Embora a Brucela tenha ampla variedade de hospedeiros, ela não é facilmente
transmitida de um hospedeiro habitual para um diferente. A Brucella
abortus é patogênica e, quando transmitida ao homem, em geral pela
ingestão de produtos lácteos contaminados, provoca mal-estar, febre recurrente
(febre ondulante), que pode evoluir para forma crônica e complicações no
sistema músculo-esquelético, cardiovascular e no sistema nervoso central.

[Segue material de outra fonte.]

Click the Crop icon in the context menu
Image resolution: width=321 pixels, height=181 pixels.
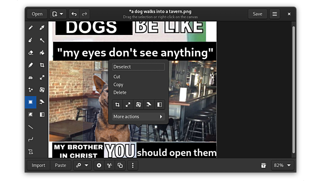117,104
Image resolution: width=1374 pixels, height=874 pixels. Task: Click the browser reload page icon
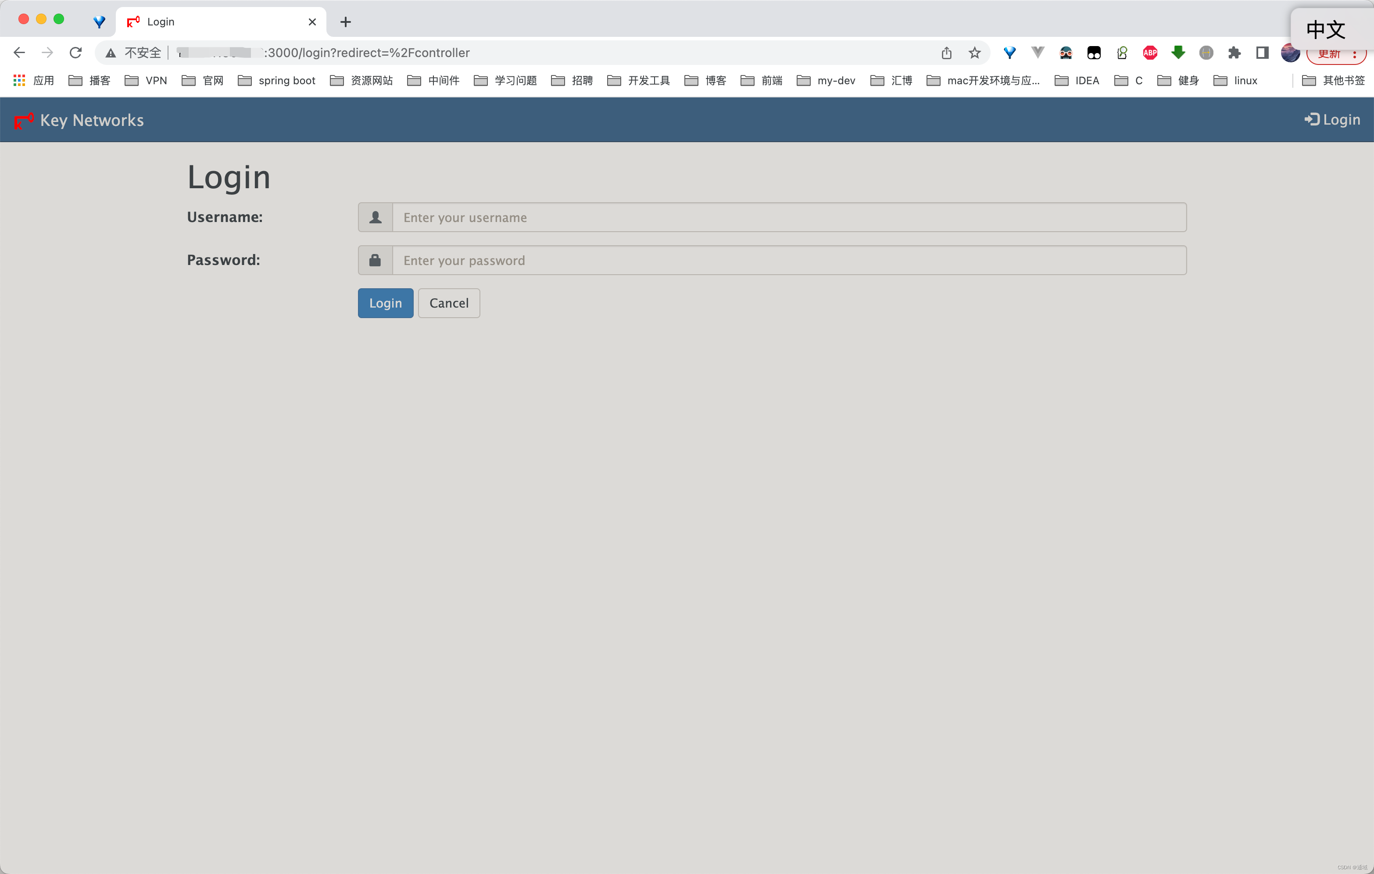tap(75, 52)
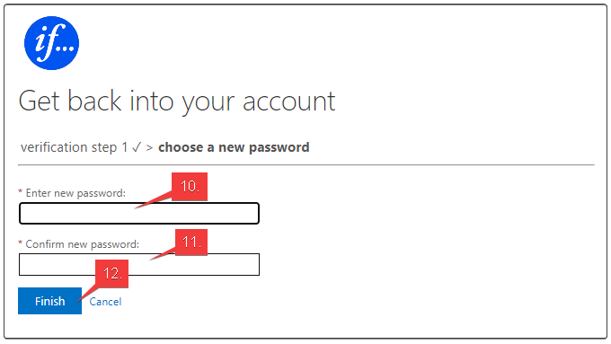This screenshot has width=611, height=344.
Task: Click the "Enter new password:" label text
Action: [x=75, y=193]
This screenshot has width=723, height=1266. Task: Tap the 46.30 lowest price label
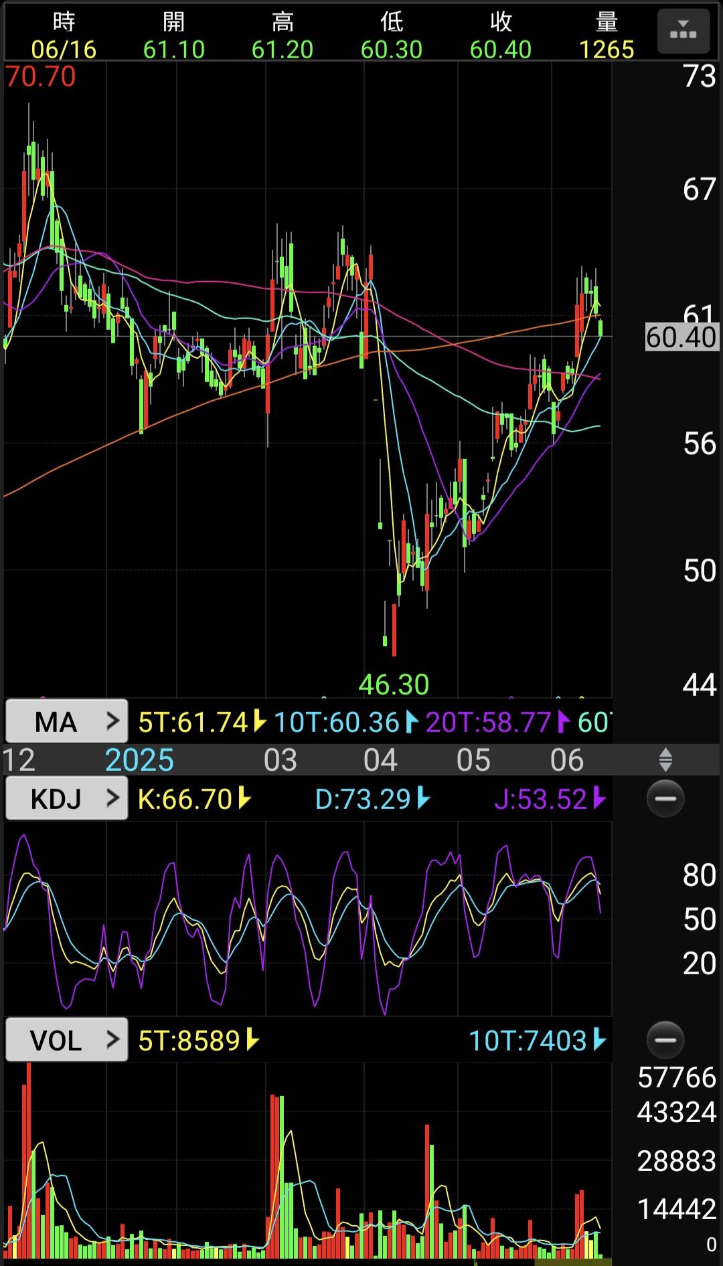pos(394,685)
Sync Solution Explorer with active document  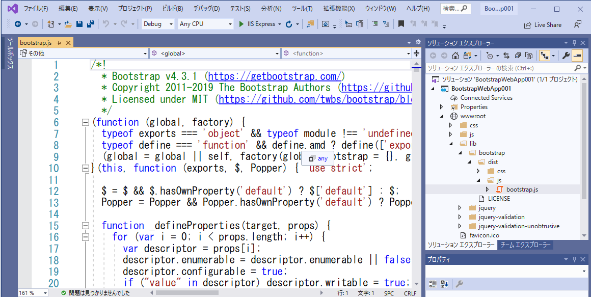[506, 56]
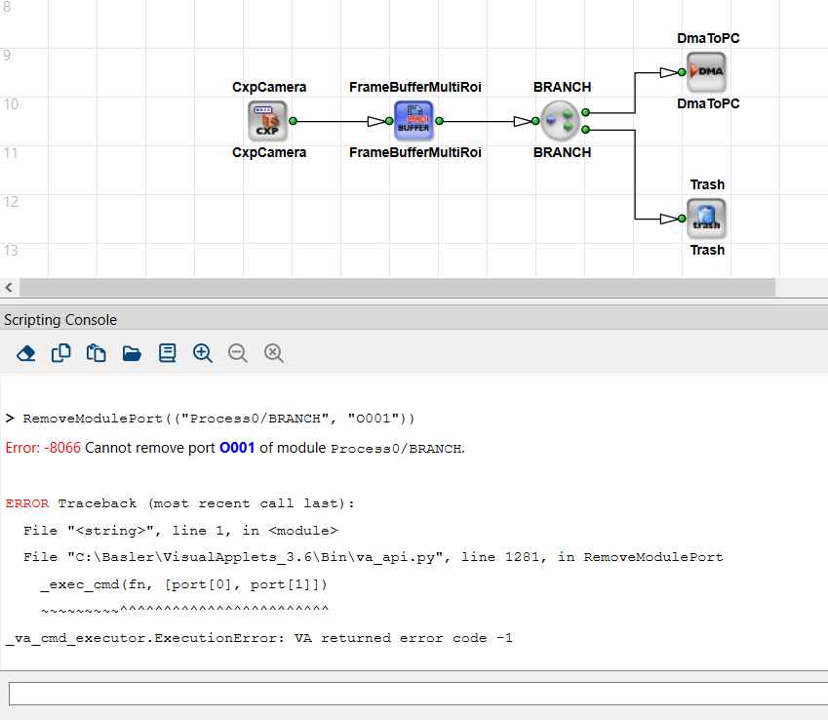Reset console zoom with the magnifier X icon
Screen dimensions: 828x720
pos(274,353)
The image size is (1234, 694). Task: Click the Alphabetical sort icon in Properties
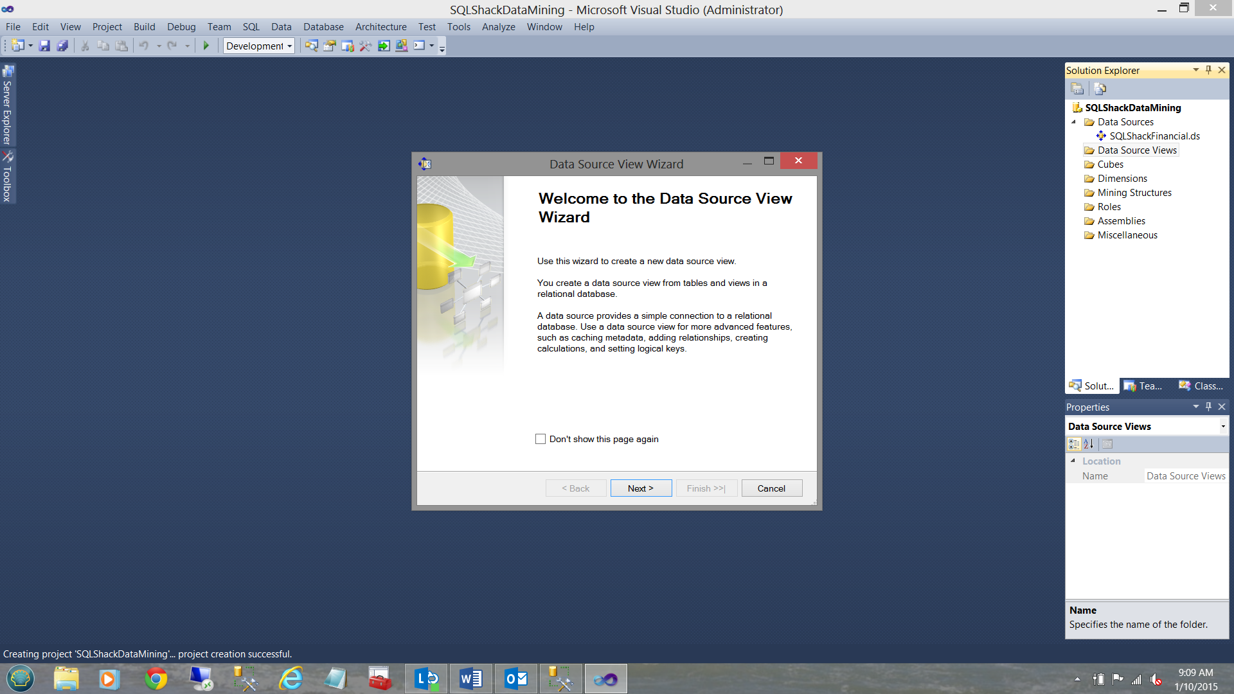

A manipulação de carcaças é uma importante via de infecção para o profissional
que trabalha com animais.
Em eqüinos a forma como se dá a infecção muitas vezes não é clara, mas a
penetração pela pele é a mais provável. Está sempre associada com bursites
crônicas, provavelmente tendo a Brucella abortus como agente secundário
e não primário. Já foram descritos casos de aborto em éguas causados por
esta bactéria.
Quando há convivência com bovinos infectados, os cavalos podem se infectar e desenvolver alta incidência
de resultados positivos ao teste sorológico sem demonstrar a doença clínica. A sintomatologia inclui aumento
crônico das bolsas sinoviais do pescoço e cernelha, da bolsa do navicular, causando claudicação permanente
ou ainda pode ocorrer uma infecção generalizada com rigidez geral, temperatura oscilante e letargia.
O diagnóstico laboratorial pode ser feito pelo teste de aglutinação rápida que é um teste de triagem rápido e barato.
Os títulos considerados positivos para eqüinos são aqueles acima de 1:100 e, em caso positivo, devem ser encaminhados
para testes confirmatórios como a fixação de complemento ou o Rosa de Bengala que são mais específicos.